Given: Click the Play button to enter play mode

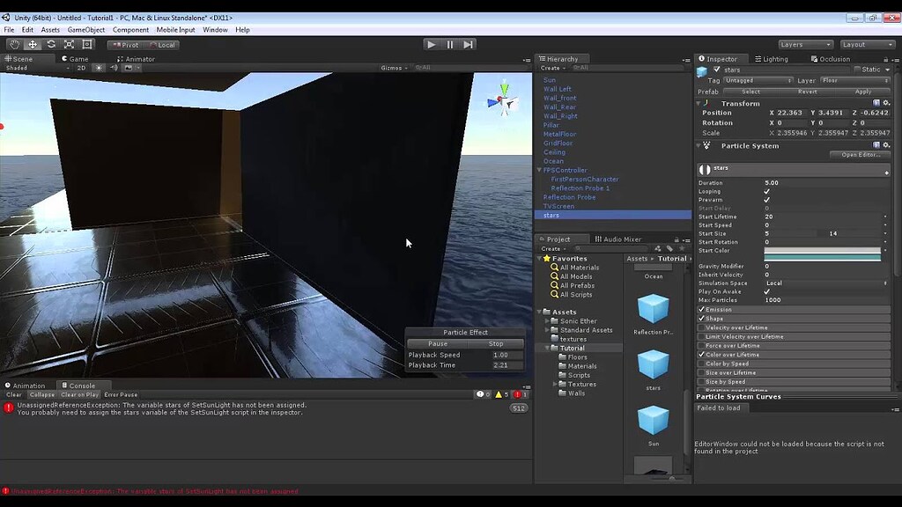Looking at the screenshot, I should pos(431,44).
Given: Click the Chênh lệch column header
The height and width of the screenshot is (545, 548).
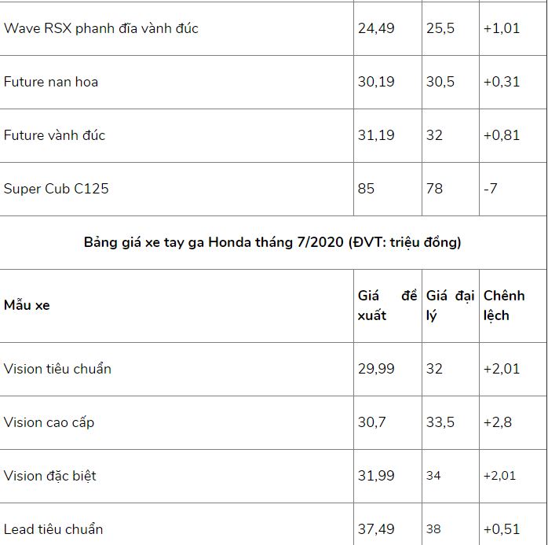Looking at the screenshot, I should pos(504,305).
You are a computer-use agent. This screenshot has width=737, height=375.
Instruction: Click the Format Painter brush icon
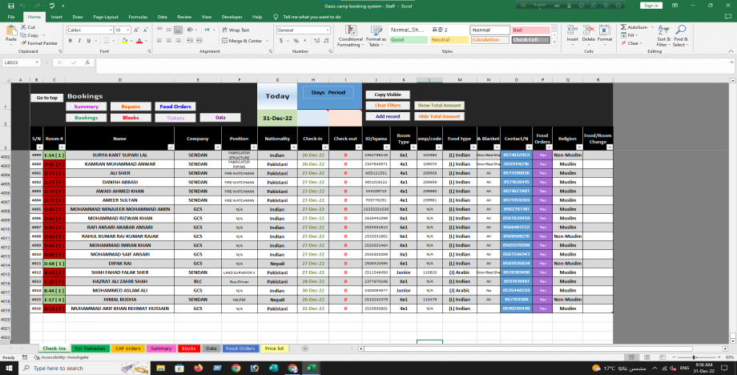point(30,43)
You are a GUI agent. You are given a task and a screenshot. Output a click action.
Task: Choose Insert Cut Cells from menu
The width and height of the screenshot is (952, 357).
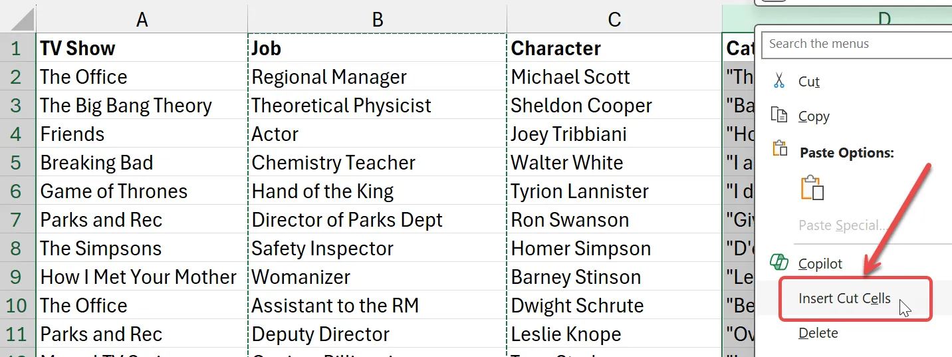[844, 298]
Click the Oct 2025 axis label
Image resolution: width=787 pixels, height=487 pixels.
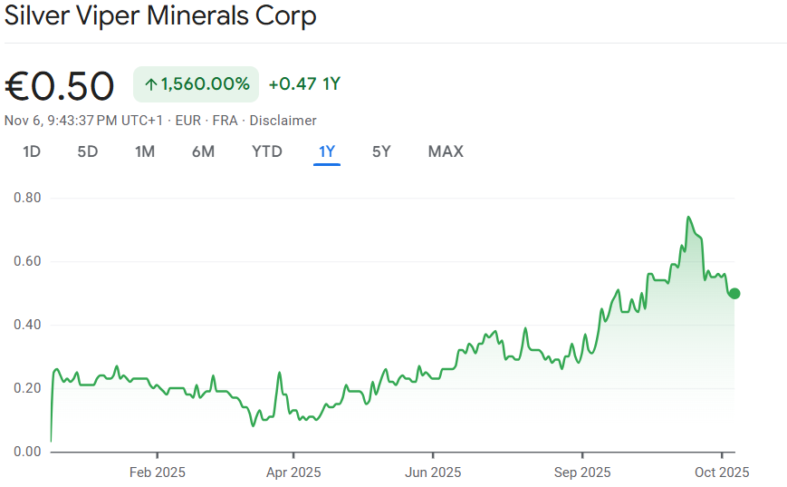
————————
Work order
Repeat each entry above exactly. Omit the pictures.

Finished exercise
Given: Click the Play button to enter play mode

Looking at the screenshot, I should pos(431,44).
Given: Click the Chênh lệch column header
The height and width of the screenshot is (545, 548).
Looking at the screenshot, I should pos(504,305).
You are a computer-use agent. This screenshot has width=737, height=375.
Instruction: Click the Format Painter brush icon
point(30,43)
You are a GUI agent. You are given a task and a screenshot. Output a click action.
Task: Choose Insert Cut Cells from menu
The width and height of the screenshot is (952, 357).
[844, 298]
Click the Oct 2025 axis label
Image resolution: width=787 pixels, height=487 pixels.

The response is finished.